• [Task]
Pictures aside, the data must be reproduced exactly.
Data to examine below:
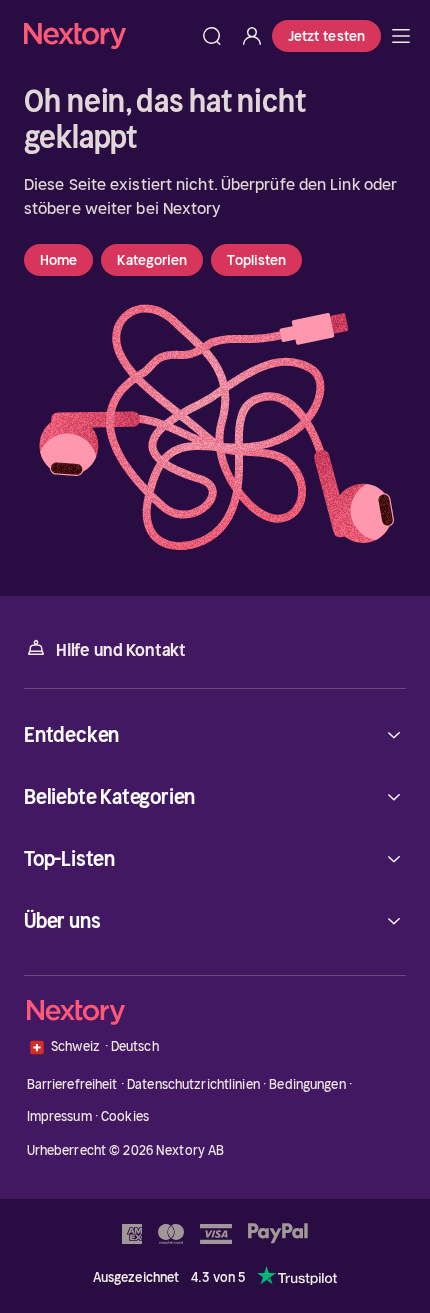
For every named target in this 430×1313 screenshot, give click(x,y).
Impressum (59, 1116)
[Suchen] (212, 36)
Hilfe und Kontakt (121, 650)
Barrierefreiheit (72, 1084)
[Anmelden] (252, 36)
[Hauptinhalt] (401, 36)
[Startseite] (108, 35)
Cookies (125, 1116)
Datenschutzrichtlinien (193, 1084)
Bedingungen (307, 1084)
End of Data to examine.
• [Output for this task]
For every named target in this 430×1313 screenshot, give click(x,y).
Impressum (59, 1116)
[Suchen] (212, 36)
Hilfe und Kontakt (121, 650)
Barrierefreiheit (72, 1084)
[Anmelden] (252, 36)
[Hauptinhalt] (401, 36)
[Startseite] (108, 35)
Cookies (125, 1116)
Datenschutzrichtlinien (193, 1084)
Bedingungen (307, 1084)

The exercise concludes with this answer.